I learned a few things from reading the book. One was about the radio industry. John was a top forty radio jock en route to his dream of owning his own station – a goal which he reached and after that took a foray into television. I thought about his statement that baby boomers wanted music that was not only good but a reflection of their social values. This statement is true.
John is Armenian-American, the son of an Armenian immigrant mother who taught him to pursue his dreams. John is also bisexual. And both of these identities made him feel different growing up. Also, he writes about growing up in an earlier era when masculinity was different:
“Back then, fathers weren’t expected to be affectionate. There was a certain ‘manhood’ they had to live up to. Get a good job, provide for your family, keep to yourself. Men didn’t hug or show affection back then, it was regarded as queer. Not a lot of ‘I love you.” Oh sure, I thought he loved me. I know he was proud of me, but he never felt comfortable saying those things. It just wasn’t in him to be affectionate. He didn’t feel it was manly.”
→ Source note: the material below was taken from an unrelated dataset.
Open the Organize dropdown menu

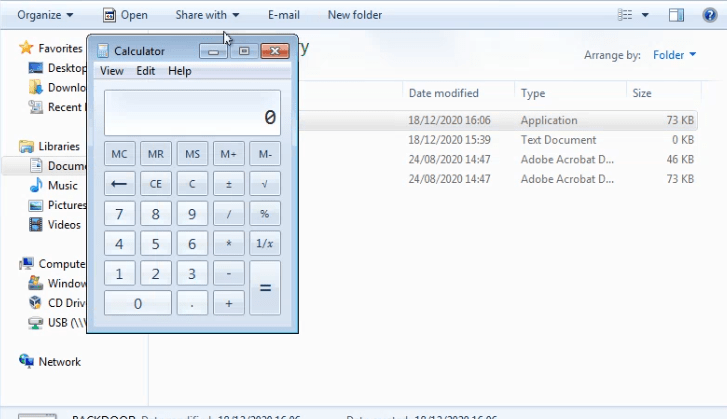45,15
The book illustrates that radio is an extremely volatile industry. Many of John’s positions ended abruptly. At least in one instance John was fired from a radio show because people – specifically advertisers – found out that he was in a same-sex relationship.
John started his radio career in the late 1950s and early 1960s, around the same time he fell in love with another man. He writes, “Clearly I was in love, but uptight and timid about letting the world know about it. In 1961, homosexuals were generally regarded as perverts, rapists, and child molesters. Any sexual act outside of heterosexual intercourse in the missionary position was illegal in Massachusetts as a ‘crime against nature’ and punishable with serious jail time. I still did care what the world saw and what it thought of me. But I worried about what Joe thought, too, I didn’t want him thinking that I was a wimp.”
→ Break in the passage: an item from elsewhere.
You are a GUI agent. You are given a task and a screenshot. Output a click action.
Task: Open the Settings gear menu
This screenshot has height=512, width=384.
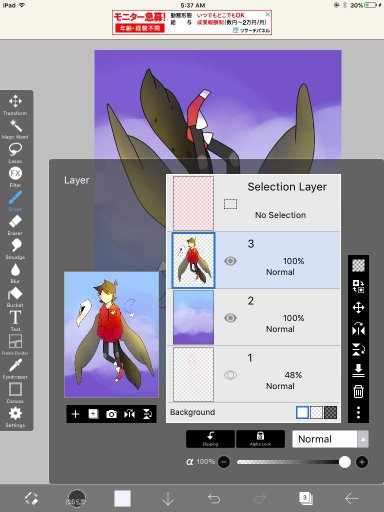[15, 417]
This is a book about many things – about pursuing your dreams and how family can be a strong part of the drive that is necessary as well as offering love and support. It is also a book about the radio industry and musicians he interviewed and how their music can change the world. I’m a big fan of the gay-icon Lady Gaga and, in full disclosure, was pulled in by her back cover blurb that, “If it weren’t for John Garabedian, no one in America would know who I am.”
It is also a book about honesty and passion and how that, too, fuels us. But most of all it is a book about a multi-layered life.
The Harmony of Parts contains some important life lessons – especially when it seems that there will always be individuals who look down on others – whether it be through the lens of homophobia, anti-immigrant sentiment, racial and ethnic discrimination – just to name a few biases. The book ends with John’s refrain that he signed off with for more than forty-five years: “Learn from yesterday, live for today, dream for tomorrow, but most important, be your dream.”